═══ Records supplied ═══

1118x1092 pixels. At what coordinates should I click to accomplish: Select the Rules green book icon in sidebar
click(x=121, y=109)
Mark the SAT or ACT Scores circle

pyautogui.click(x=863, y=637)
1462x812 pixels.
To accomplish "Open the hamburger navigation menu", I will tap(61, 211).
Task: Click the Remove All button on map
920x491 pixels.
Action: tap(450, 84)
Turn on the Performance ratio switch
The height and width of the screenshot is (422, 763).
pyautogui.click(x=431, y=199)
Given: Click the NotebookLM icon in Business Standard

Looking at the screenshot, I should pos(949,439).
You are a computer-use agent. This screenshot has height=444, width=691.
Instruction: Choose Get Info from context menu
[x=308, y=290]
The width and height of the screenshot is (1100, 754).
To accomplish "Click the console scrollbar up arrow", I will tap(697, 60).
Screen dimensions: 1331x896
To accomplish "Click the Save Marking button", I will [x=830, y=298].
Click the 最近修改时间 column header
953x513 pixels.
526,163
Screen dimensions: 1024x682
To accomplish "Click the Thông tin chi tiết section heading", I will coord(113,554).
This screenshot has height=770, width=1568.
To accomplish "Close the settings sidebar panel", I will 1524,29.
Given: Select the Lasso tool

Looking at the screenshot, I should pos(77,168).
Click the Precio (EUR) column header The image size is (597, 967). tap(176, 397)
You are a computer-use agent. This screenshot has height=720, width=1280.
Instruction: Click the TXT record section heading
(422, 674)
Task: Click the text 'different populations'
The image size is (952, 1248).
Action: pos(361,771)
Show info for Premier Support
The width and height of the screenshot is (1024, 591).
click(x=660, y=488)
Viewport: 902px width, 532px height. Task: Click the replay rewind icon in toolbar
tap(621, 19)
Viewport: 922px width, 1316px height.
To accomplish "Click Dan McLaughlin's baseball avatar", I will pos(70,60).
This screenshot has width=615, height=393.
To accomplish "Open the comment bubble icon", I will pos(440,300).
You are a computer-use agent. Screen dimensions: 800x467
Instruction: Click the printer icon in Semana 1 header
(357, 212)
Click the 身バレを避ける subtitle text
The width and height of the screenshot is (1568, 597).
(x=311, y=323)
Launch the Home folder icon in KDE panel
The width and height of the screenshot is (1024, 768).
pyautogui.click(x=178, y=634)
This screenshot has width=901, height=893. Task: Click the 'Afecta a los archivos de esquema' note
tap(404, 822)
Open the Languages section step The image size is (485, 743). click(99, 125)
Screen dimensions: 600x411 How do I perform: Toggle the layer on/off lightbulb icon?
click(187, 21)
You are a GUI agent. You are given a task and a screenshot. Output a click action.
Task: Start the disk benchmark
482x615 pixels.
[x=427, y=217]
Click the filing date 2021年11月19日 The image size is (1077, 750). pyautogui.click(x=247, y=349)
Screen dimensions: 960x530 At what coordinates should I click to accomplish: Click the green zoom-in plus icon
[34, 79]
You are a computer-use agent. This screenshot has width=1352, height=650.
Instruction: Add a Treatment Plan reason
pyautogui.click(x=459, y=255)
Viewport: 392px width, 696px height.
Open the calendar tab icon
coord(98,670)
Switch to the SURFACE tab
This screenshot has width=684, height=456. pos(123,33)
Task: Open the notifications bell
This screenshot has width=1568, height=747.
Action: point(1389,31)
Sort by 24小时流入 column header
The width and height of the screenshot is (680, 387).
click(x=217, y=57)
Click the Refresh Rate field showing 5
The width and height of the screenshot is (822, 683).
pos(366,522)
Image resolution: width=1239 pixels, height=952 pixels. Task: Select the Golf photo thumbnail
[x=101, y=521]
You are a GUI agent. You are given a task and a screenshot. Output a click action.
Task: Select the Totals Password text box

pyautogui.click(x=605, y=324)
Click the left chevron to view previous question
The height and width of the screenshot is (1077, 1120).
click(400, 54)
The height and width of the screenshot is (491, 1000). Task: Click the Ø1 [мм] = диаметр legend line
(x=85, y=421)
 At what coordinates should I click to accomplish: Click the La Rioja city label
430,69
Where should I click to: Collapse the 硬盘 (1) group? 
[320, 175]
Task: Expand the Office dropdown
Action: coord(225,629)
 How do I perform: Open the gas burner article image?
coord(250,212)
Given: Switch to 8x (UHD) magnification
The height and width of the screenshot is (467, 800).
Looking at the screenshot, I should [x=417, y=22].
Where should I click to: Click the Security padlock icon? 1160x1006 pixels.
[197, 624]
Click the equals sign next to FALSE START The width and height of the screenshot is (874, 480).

═══

Assignment. All lines of the records above that carry the word "computer" should be listed.

Answer section.
You are a computer-use agent. This screenshot has height=444, width=691.
You are a computer-use agent. This screenshot has height=720, width=1280.
You are a computer-use agent. Screen dimensions: 800x467
You are a computer-use agent. This screenshot has width=1352, height=650.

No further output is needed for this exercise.